No hospital, o presidente do Consórcio Regional, Miguel Vaz, prefeito de Lucas do Rio Verde, apresentou a equipe responsável pela transição da gestão, conduzida entre a SES e o Consórcio. Ele explicou que o contrato foi assinado há pouco mais de uma semana e que a nova administração ainda está levantando informações sobre estrutura, contratos, fluxos internos e deficiências da unidade.
O diretor-geral do Hospital Regional, Fábio Lago, recém-nomeado, admitiu problemas no fluxo de pacientes e citou o caso de uma pessoa que permaneceu internada por mais de 100 dias. Segundo ele, a intenção da nova direção é reorganizar os processos internos e melhorar a circulação dos pacientes para reduzir entraves que afetam a disponibilidade de leitos.
A equipe técnica informou ainda que os 18 leitos de ortopedia disponíveis estão ocupados. A ortopedia é apontada como uma das maiores demandas de Sinop. A direção não informou quantos leitos da especialidade permanecem fechados.
Também foi relatado sucateamento de parte da estrutura, com falta de camas, colchões e equipamentos. A ausência de computadores em alguns setores foi suprida, de forma provisória, por remanejamento interno. Segundo o Consórcio, uma contratação emergencial será feita para resolver parte dos problemas estruturais.
Na área de pessoal, a nova gestão informou que há leitos vagos por falta de profissionais de enfermagem. O déficit é de 45 trabalhadores. Um processo de seleção foi aberto, com expectativa de contratação até o fim de julho.
Ao final da agenda, o Consórcio pediu prazo de 60 dias para concluir o levantamento das deficiências, organizar os fluxos internos e apresentar novas informações aos parlamentares. Os deputados da Comissão Permanente de Saúde se comprometeram a retornar a Sinop para acompanhar a evolução das medidas.

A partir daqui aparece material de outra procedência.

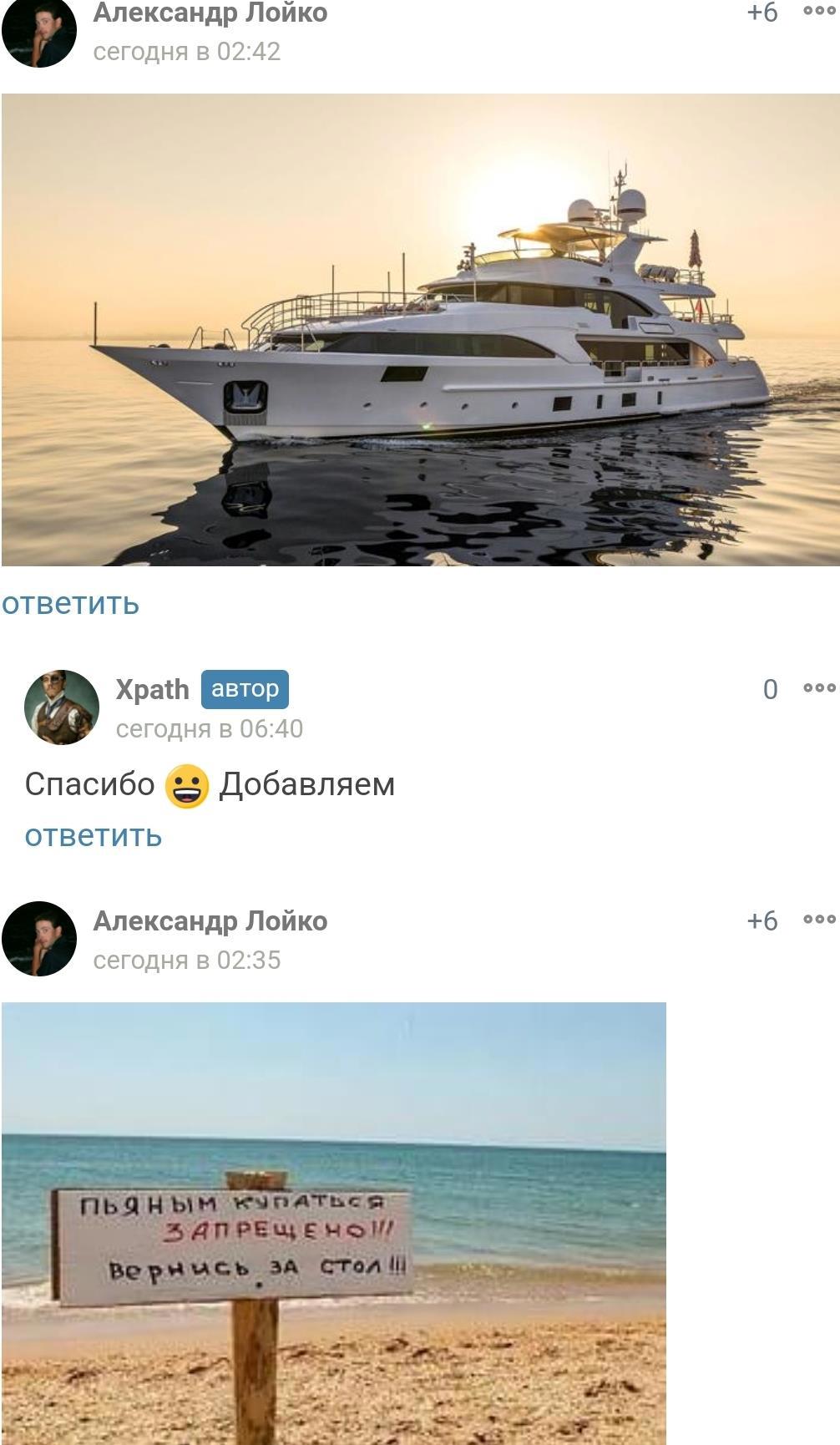840x1445 pixels.
Task: Click Александр Лойко's avatar on the 02:35 comment
Action: tap(39, 938)
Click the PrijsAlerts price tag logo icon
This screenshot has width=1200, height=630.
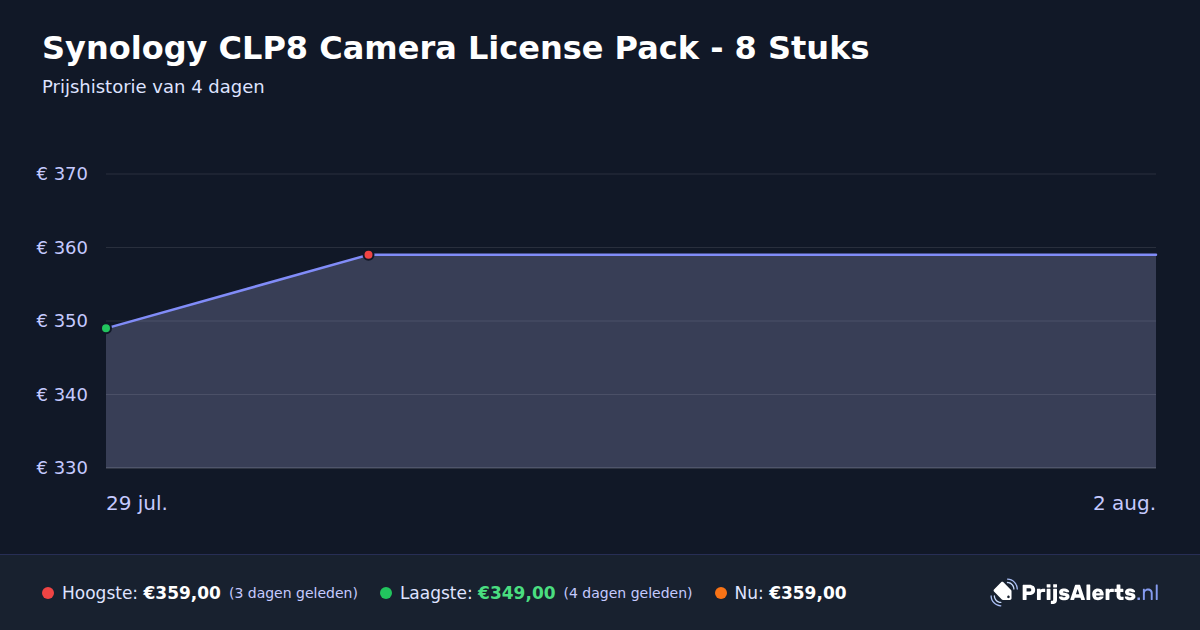1003,593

O deputado Lúdio Cabral afirmou que a Comissão Permanente de Saúde levará os encaminhamentos para Cuiabá e buscará uma agenda com o governador Otaviano Pivetta. Segundo ele, a prioridade será discutir o financiamento do hospital e criar um canal permanente de diálogo entre a direção da unidade, os municípios, as secretarias de Saúde e os vereadores.
“A Comissão Permanente de Saúde da Assembleia sai desta reunião com um compromisso. Amanhã mesmo, em plenário, a Comissão buscará uma agenda com o governador Otaviano Pivetta”, afirmou Lúdio.

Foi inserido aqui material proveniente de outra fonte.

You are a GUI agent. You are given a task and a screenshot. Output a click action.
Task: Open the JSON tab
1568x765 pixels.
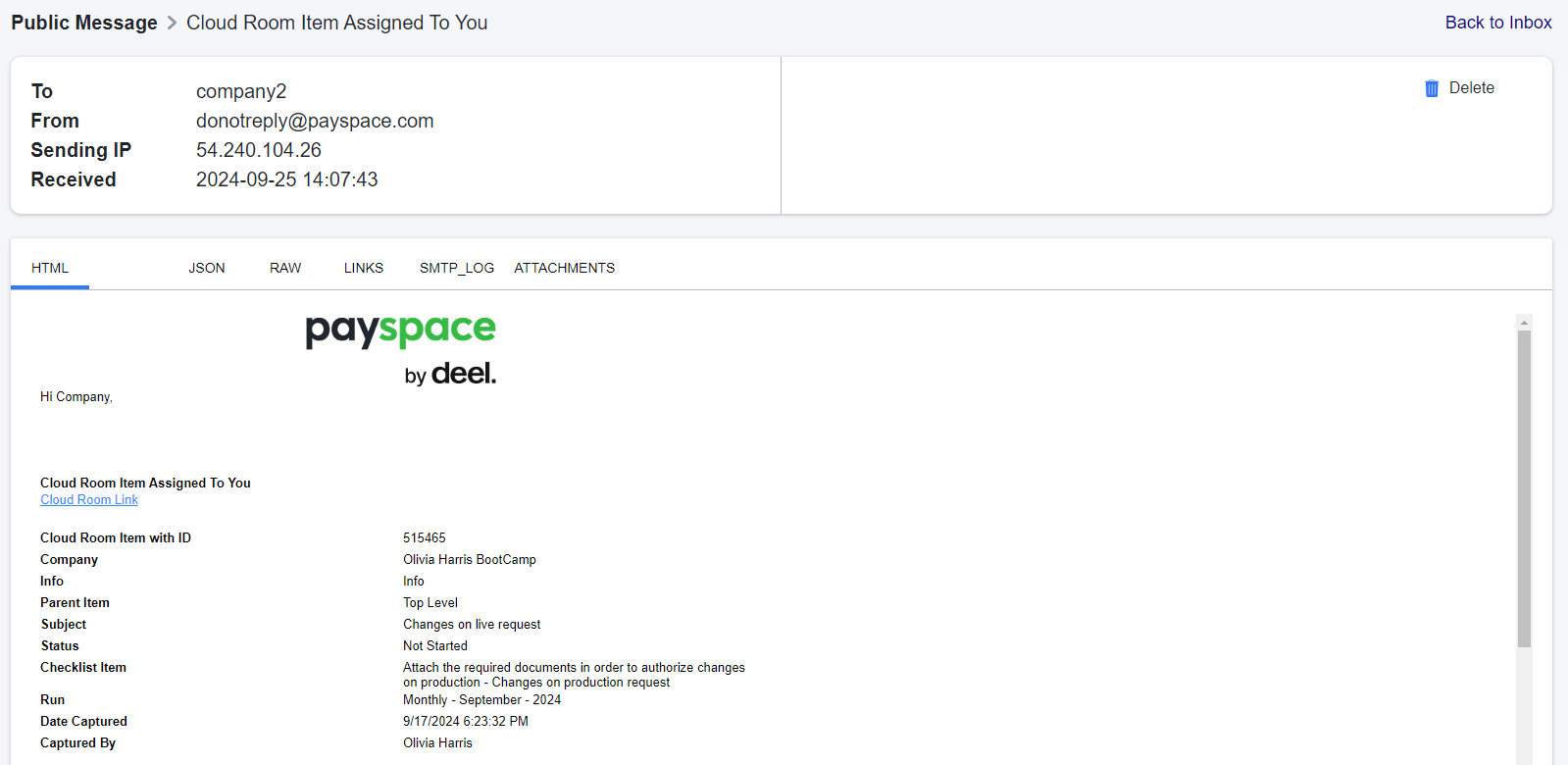[x=207, y=268]
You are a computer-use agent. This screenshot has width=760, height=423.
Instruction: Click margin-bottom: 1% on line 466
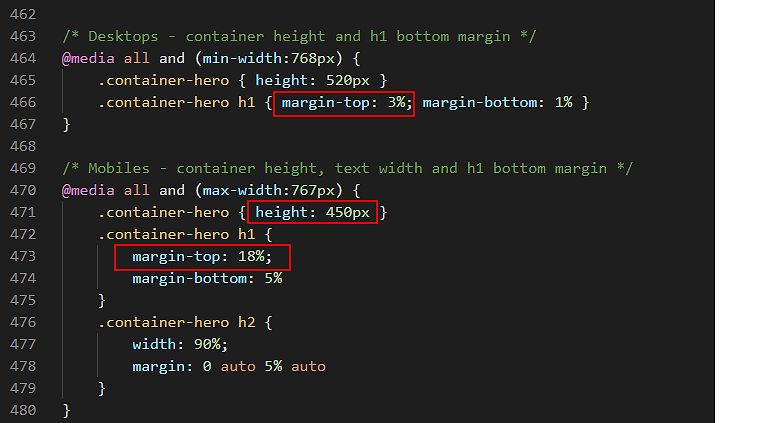[497, 103]
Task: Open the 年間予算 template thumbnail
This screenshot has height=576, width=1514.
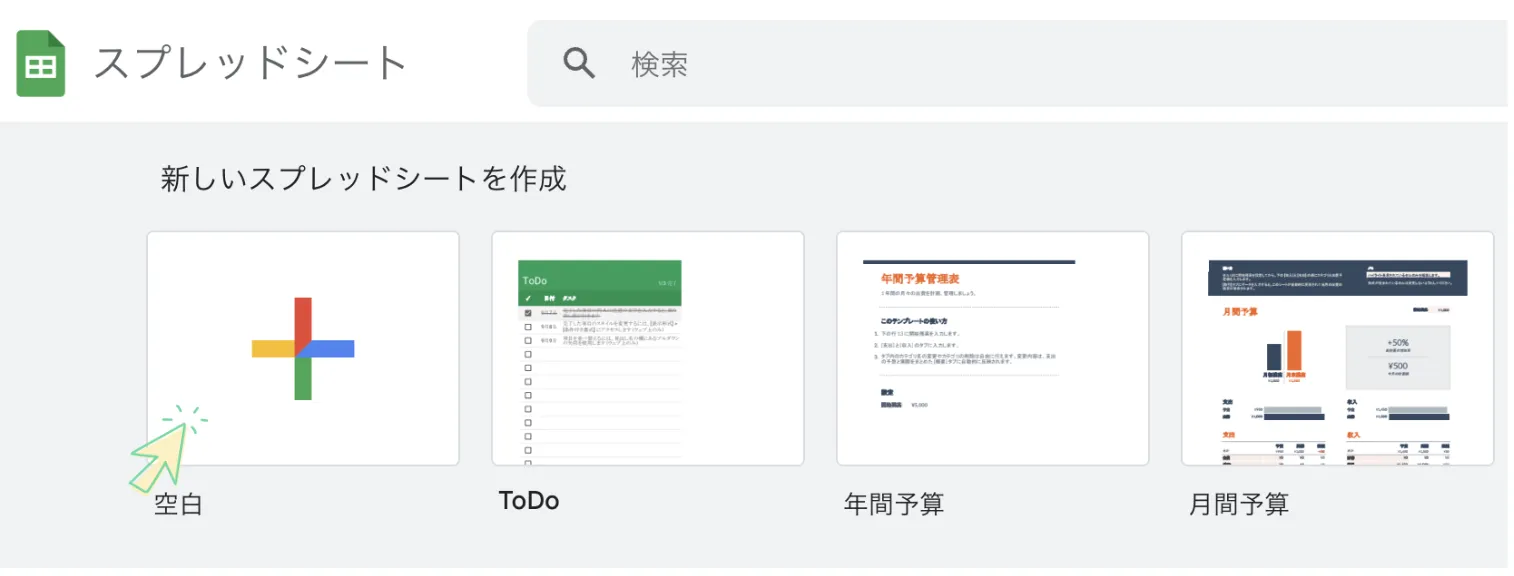Action: (992, 348)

O deputado disse que dois pontos serão tratados com o governo estadual. “O primeiro é a garantia de financiamento para o hospital, visando que ele volte a operar com 100% de sua capacidade. O segundo ponto é a criação de um ambiente de diálogo e abertura, permitindo que as Secretarias de Saúde e os vereadores tenham acesso à direção do hospital e à regulação”, disse.
Participaram da agenda os deputados Lúdio Cabral, Dr. João e Sebastião Rezende, integrantes da Comissão Permanente de Saúde da ALMT, além do deputado Silvano Amaral.
Pela Câmara de Sinop, estiveram presentes os vereadores Moisés do Jardim do Ouro, Ademir Debortoli, Celsinho do Sopão, Célio Garcia, Dilmair Callegaro, Dr. Marcos Vinícius, Elbio Volkweis, Enio da Brígida, Juventino Silva, Sandra Donato, Toninho Bernardes e Zezinho Construtor.
Também acompanharam a reunião vereadores de União do Sul, secretárias municipais de Saúde de Cláudia, União do Sul e Vera, o vice-prefeito Paulinho Abreu e o secretário municipal de Saúde de Sinop, Erico Stevan.